# Interested? (moms of stillborn babies/babies who died during/shortly after birth)



## SweetTeach (Oct 5, 2003)

I was deciding whether or not to post this, but I'm going to.

I have found so much comfort, compassion and information on this discussion board. It has been wonderful to meet women who are at different stages of grieving their babies and who can offer such incredible support to any woman who chooses to come here.

While I do feel comfortable sharing some of my personal stories and feelings here, there is a big part of me that is uncomfortable with the fact that this is a public board. I feel like there is a lot I hold back because frankly, I don't know who could be reading the board, in addition to you wonderful women. Seeing the amount of replies on a thread (generally low), vs the number of "views" (often high) highlights that sense of vulnerability I feel. Sharing too much could have implications for me on professional level as well.

For that reason, I am thinking of starting a private group on yahoo to eliminate the "who's out there" question. I am also thinking that this group might focus specfically on stillborn babies so that moms who've experienced this particular kind of loss will have a place to talk about issues specifically related to s/b.
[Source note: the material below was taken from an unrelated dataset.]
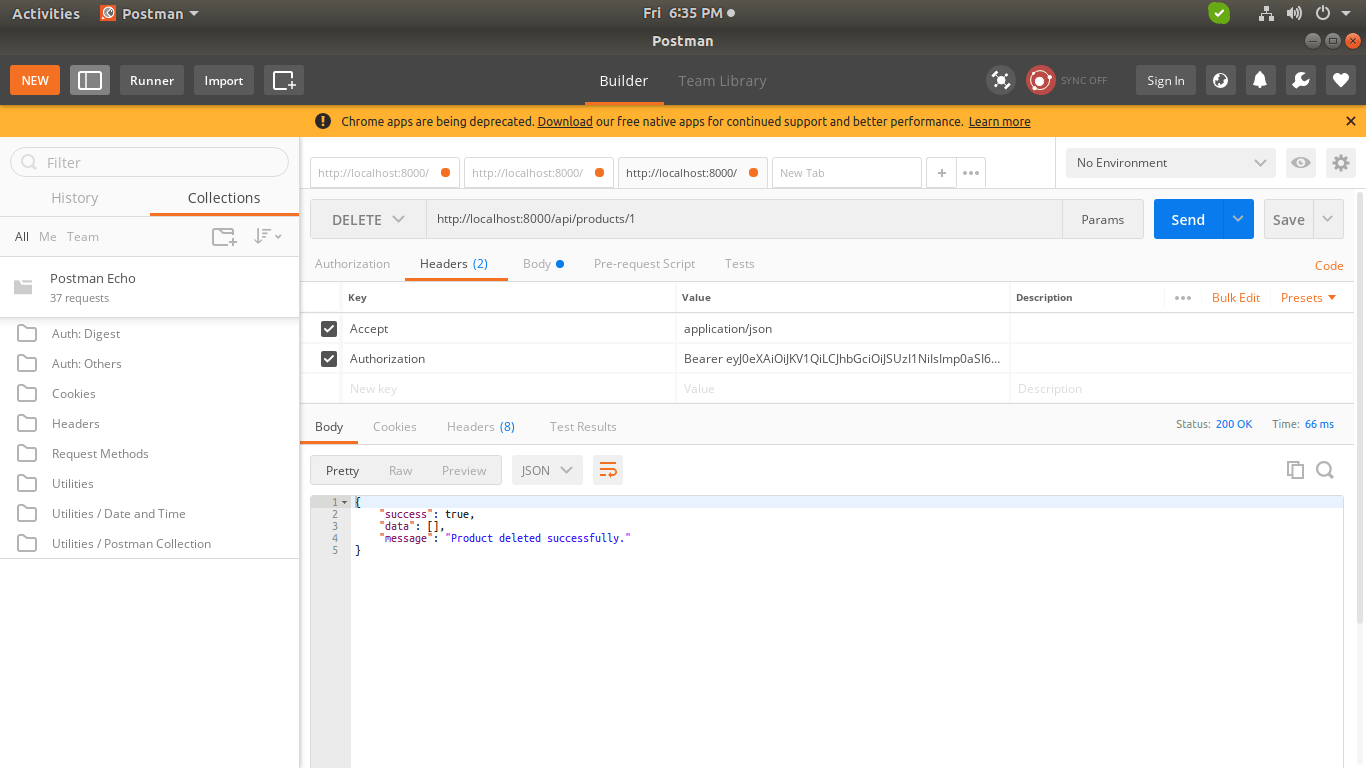Search within the response body
1366x768 pixels.
1325,470
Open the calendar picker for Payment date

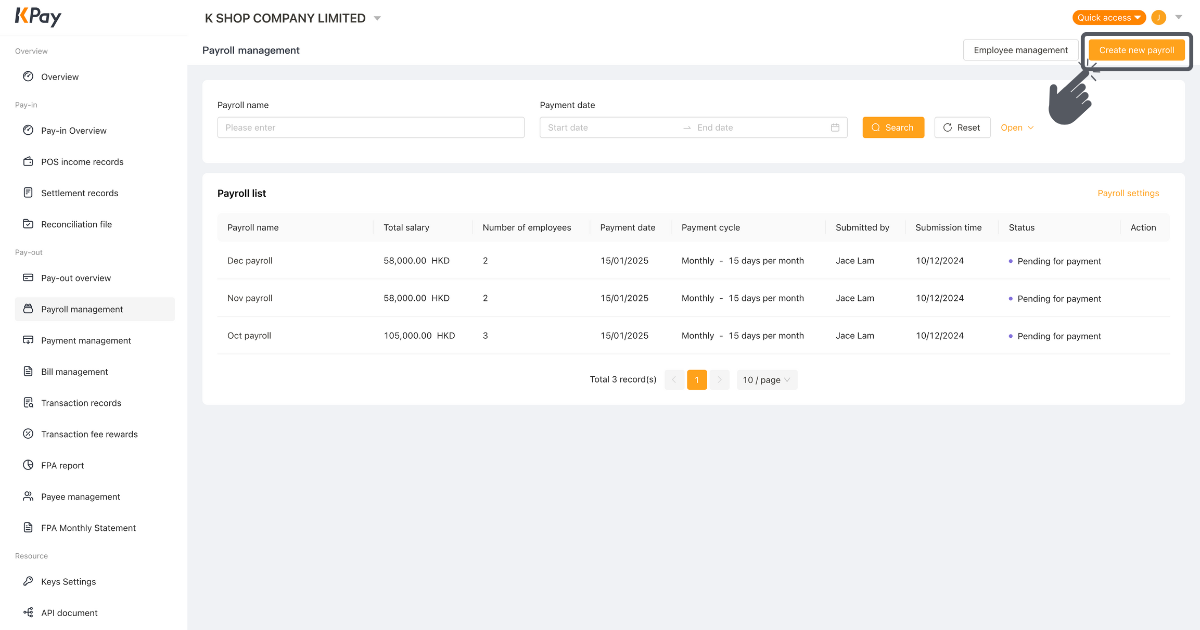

I would continue to participate on this board because I think it's a wonderful community and an excellent resource for all women.

Please let me know what you think of this idea and if you would be interested in participating. It could very well be that this is a need that only I feel and I want to know if that's the case.
TIA.


----------



## Ms. Mom (Nov 18, 2001)

I checked with Cynthia Mosher and she said it was fine to post the group here.

I'd love to be a part of it







Let me know if you need any help setting it up.

I think it's a beautiful idea.


----------



## polka hop (Dec 23, 2003)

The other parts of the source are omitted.